You can turn it into oil. The mold won't matter for that. If there are still viable mold spores in the weed and you smoke it, you could get any number of reactions from it. That's not a good idea.

You've learned a valuable lesson. I think all of us have had that lesson at least once. Do a search on hash oil in the group and you'll find a nice "How To" done by The Brothers Grunt.

Good luck man, and let us know how the oil turns out.


----------



## Irie_Toker (Dec 3, 2006)

Thanks, Man. I'll look up the oil recipe and give it a try.  That'll be a first for me.  I don't know how soon I'll get my grow journal up;  I'm just figuring out how to post regular messages--  Duhherrr...! But I'm really digging reading about other grower's work and drooly results.


----------



## Stoney Bud (Dec 3, 2006)

Here's the post I meant.

Good luck to you man! Give us a smoke report!
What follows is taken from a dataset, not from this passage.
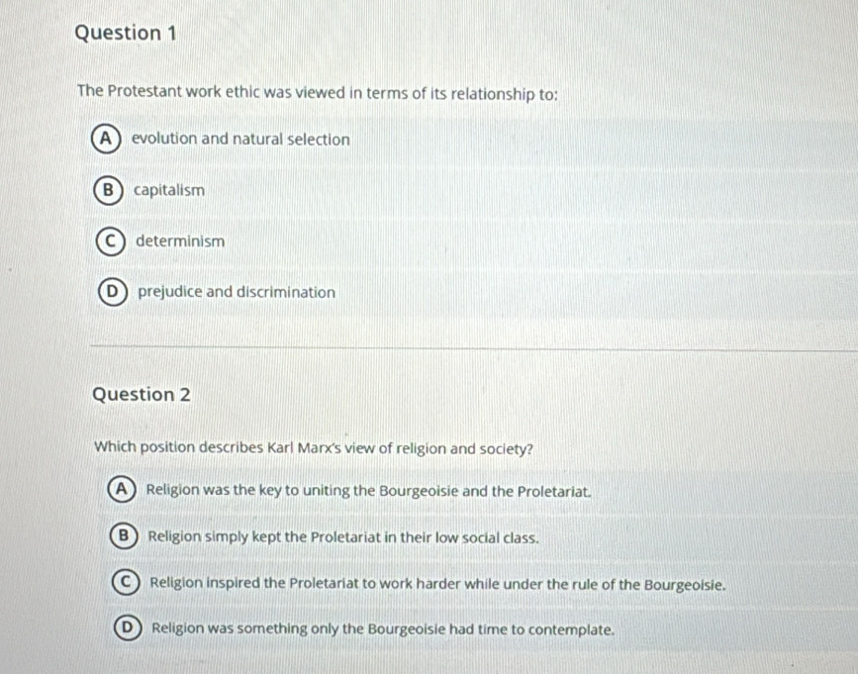Select radio circle B in Question 1
The width and height of the screenshot is (858, 674).
tap(108, 190)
Also, please be VERY CAREFUL with the ISO.

ISO OIL HOW TO CLICK HERE


----------



## Irie_Toker (Jan 2, 2007)

Thanks, Man!  I'll try this one now.  I haven't done it yet because the other posts seems to stress using 90% ISO, not the normal 70% you find at the drug store.  Is the 90% really necessary, and if so, where do you find the stuff?  I can't wait to try it.  Does it matter how much herb you use?  I have to make sure not to use too much.  Here's why:

In the meantime, I made some CANNABUTTER with some weird plants that for some reason aren't growing to their full potential.  I suspect that I have cloned them too many times...if it's not that, then I am at a complete loss.  They are very very potent, but they have stopped producing large buds/plants, and instead they are small, with leaves that are crunchy and brown except for right next to the bud, which is very tiny but very strong. I took pictures with my phone, but can't figure out how to get them from the phone to the web site, otherwise I would post and ask for help in the problems section.  Any ideas?           For the cannabutter, I used two plants, which if I picked the buds off it would probably be about a half oz.  Of course, making butter I didn't have to mess with cleaning all the leaf material, etc., just dumped it all in the pan.  Easy.
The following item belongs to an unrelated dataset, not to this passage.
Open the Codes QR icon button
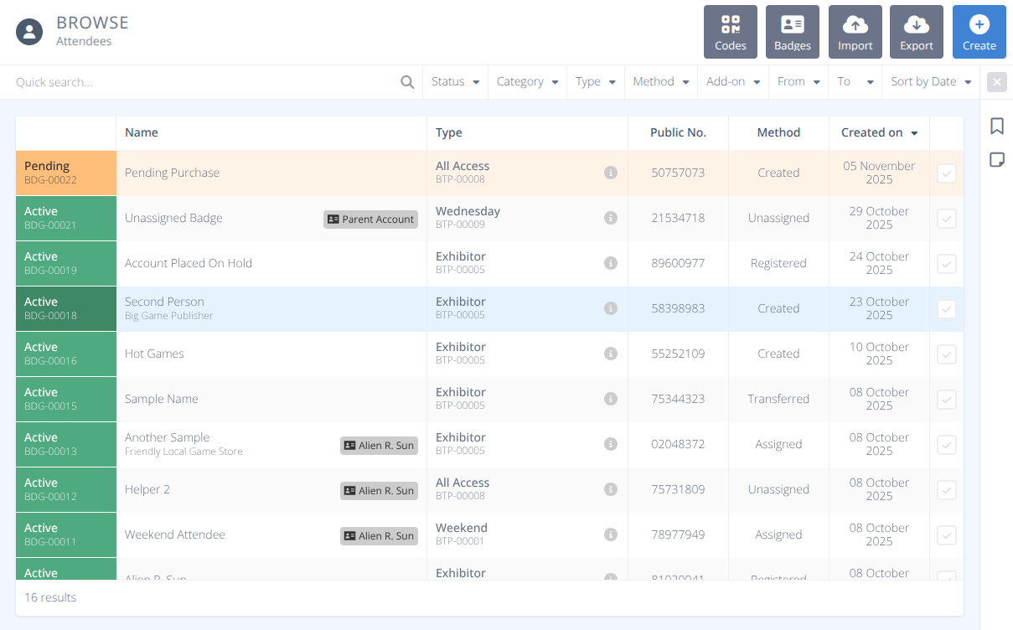1013x630 pixels. (730, 32)
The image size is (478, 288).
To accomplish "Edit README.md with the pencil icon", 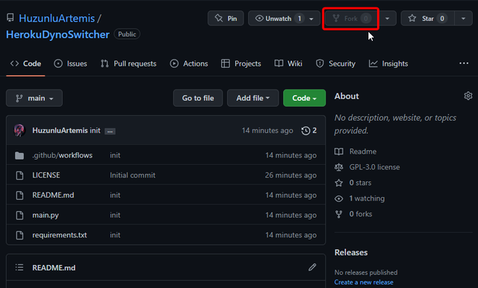I will [312, 267].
After I made the butter, I made Brownies from it, and OMG!!!!  I have NEVER been so high in my life!!!!  In fact, I was TOO high, and that was with just one brownie, about 4 hours after I ate it!!!  Not kidding!  I am chopping the rest up into little "brownie bites," because each of them will fupp you duck, big time!!!  I can't even describe how high I was...it didn't even feel like something natural it was so intense!  Wheeeeeeeeeeeeeee!:fly:


----------



## Stoney Bud (Jan 2, 2007)

Hey Irie_Toker, I'm glad your brownies turned out so well for you! Did it take awhile to sneak up and hit you? It always does me! The high is way different than when you smoke it too. A 4 hour buzz is great man!
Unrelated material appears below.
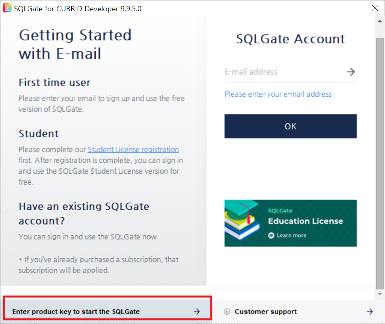Click the 'Please enter your e-mail address' hint
Image resolution: width=385 pixels, height=324 pixels.
coord(278,94)
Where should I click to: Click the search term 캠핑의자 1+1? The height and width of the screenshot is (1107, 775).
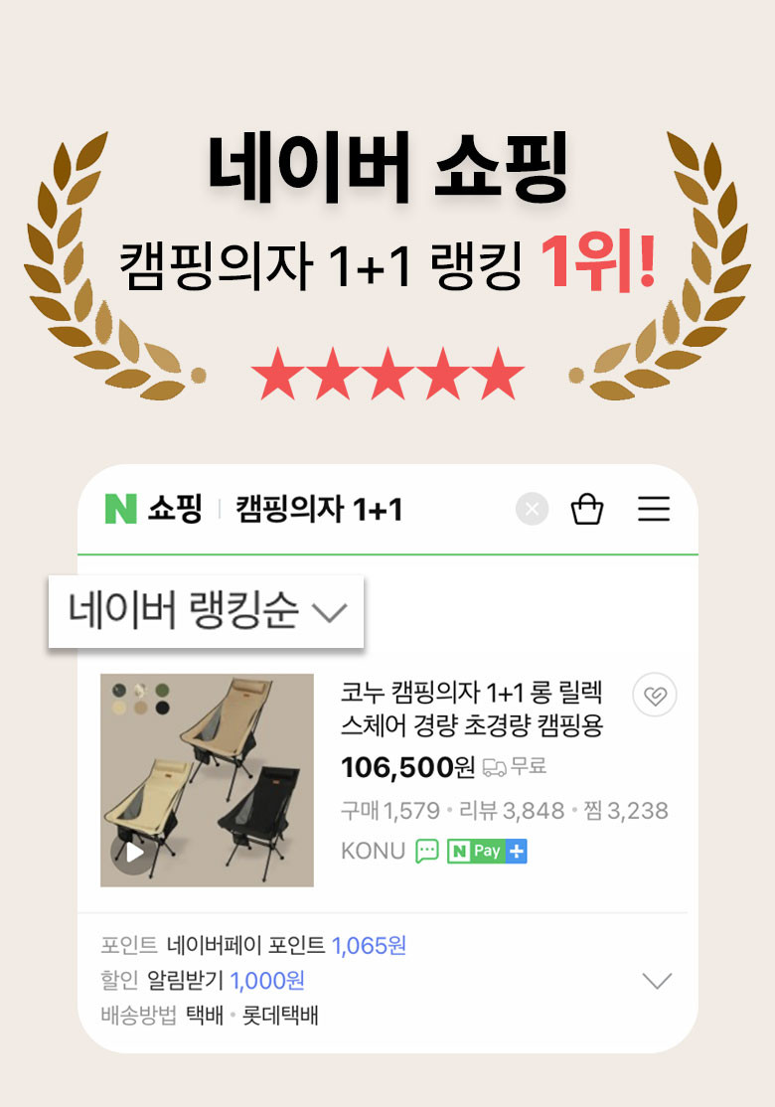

Good luck with the rest of them.

The 70% ISO will take the plant oils into solution man. It will take longer to evaporate because of the water. If you use the 70%, make sure you do lots of agitation to get ALL of the oils into solution.

I use 100 proof Vodka to do mine. It's only 50%, and works just fine!

The more pure the alcohol, the faster the evaporation. After your pour off, just put it somewhere in the dark and away from ANY source of ignition. NO FIRES!

Remember, the words you never want to hear a Fireman say:
"Officer, arrest this man"


----------



## Irie_Toker (Jan 3, 2007)

Yeah, it really did sneak up on me.  At 1/2 hour, I filled a bowl, thinking I was going to have to toke it.  but then I realized I was still getting high, so I waited.  At one hour, I was still climbing, and at 1-1/2 hours I was telling my dog, "Dude! You have to hold it--I can't move right now!"  <G>  Two hours later I was moving very slowly down the icy stairs of my apartment to walk the dog...whoa.  Next time I'll be more respectful of the herb!  I'm really glad to have something fine to do with the leftover bits and pieces now. 

When the brownies are gone I will begin my new adventure to salvage the molded buds.  They are huge and so resinous...I can't wait to try the oil.  Thanks a budnch for the tips.  Especially the "don't play with fire!" reminder!!


----------